- SUPPLIED PASSAGE -
↓↓↓

Oxford’s Lord Franks

Lord Franks

In February 1962, Sir Oliver Shewell Franks was installed as the Provost of Oxford’s Worcester College. Three months later he was awarded a life peerage as Lord Baron Franks, of Headington in the County of Oxford.[1]

As a Worcester student at the time, I soon learned that Franks was “Mr. Establishment.”

After a brilliant performance as a Classics student at Oxford with a Congratulatory First in 1927, Franks immediately was elected a Fellow in Philosophy at Oxford’s Queens College. There he helped to establish the new degree in Philosophy, Politics and Economics (PPE). In 1937 Franks moved to Glasgow University to hold the Chair in Moral Philosophy, a post once held by Adam Smith.

With World War II on the horizon in 1939, he was conscripted into the U.K. Civil Service to work in the Ministry of Supply, which was in charge of production of war material and equipment. His successful efforts to replenish the British military equipment after the forced withdrawal of forces from Europe at Dunkirk in 1940 drew praise, and by the end of the war Franks was Permanent Secretary of the Ministry. For this exemplary public service, he was made a Commander of the British Empire in 1942 and a Knight Grand Cross in 1946.

After the war in 1946, Franks returned to Oxford’s Queen’s College to be its Provost. He was able to hold this position for only two years, but thereafter was a lifetime Honorary Fellow of the College.

The reason for his 1948 departure from Oxford was his acceptance of a request by Prime Minister Clement Atlee to be the U.K. Ambassador to the U.S., a position he held until 1952. During these years he headed the British delegation for European discussions about what became the Marshall Plan for U.S. aid to Europe. He helped to found the North Atlantic Treaty Organization and became Chairman of the Organization for European Economic Cooperation.

In 1953 Franks had many offers of important jobs in the U.K. and Europe. The one he chose in 1954 was Chairman of Lloyd’s Bank, one of Britain’s largest banks, and he held this position until 1962, when he became Provost of Worcester College. Franks also headed many important commissions of inquiry and was on the board of trustees or directors of other important institutions in the U.K.

↑↑↑

- OBJECTIVE -
In the profile of Lord Franks, which bank did Franks begin chairing in 1954?

- ENTRIES SUPPLIED -

↓↓↓

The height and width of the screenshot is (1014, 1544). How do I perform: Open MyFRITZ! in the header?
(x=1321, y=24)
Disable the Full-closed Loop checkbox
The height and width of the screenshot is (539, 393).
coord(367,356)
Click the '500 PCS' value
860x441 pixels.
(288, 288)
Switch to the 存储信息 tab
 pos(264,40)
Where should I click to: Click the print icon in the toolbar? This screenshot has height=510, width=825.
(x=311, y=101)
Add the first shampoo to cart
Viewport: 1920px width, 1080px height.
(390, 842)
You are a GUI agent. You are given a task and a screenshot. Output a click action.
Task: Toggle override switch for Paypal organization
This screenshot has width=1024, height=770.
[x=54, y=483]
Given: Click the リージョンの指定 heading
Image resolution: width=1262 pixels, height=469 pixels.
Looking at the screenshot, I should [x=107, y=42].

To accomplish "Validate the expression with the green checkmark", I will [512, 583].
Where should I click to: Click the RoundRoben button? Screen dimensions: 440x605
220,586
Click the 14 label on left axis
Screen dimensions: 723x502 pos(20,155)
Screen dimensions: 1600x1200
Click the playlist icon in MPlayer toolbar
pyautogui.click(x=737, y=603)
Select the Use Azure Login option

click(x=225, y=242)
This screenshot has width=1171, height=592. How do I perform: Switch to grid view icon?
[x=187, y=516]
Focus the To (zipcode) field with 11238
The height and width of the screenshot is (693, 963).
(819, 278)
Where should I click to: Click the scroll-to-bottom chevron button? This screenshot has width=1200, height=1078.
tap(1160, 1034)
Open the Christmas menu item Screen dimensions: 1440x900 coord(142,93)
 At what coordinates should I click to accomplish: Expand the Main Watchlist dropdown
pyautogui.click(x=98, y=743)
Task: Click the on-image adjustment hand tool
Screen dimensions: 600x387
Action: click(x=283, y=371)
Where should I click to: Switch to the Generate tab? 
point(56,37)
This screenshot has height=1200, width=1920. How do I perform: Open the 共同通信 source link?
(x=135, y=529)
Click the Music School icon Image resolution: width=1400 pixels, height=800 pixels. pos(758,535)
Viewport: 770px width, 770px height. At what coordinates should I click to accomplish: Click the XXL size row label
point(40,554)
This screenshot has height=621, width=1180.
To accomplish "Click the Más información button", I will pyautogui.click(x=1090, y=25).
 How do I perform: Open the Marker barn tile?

↑↑↑

- SOLUTION TO THE PROBLEM -
Lloyd’s Bank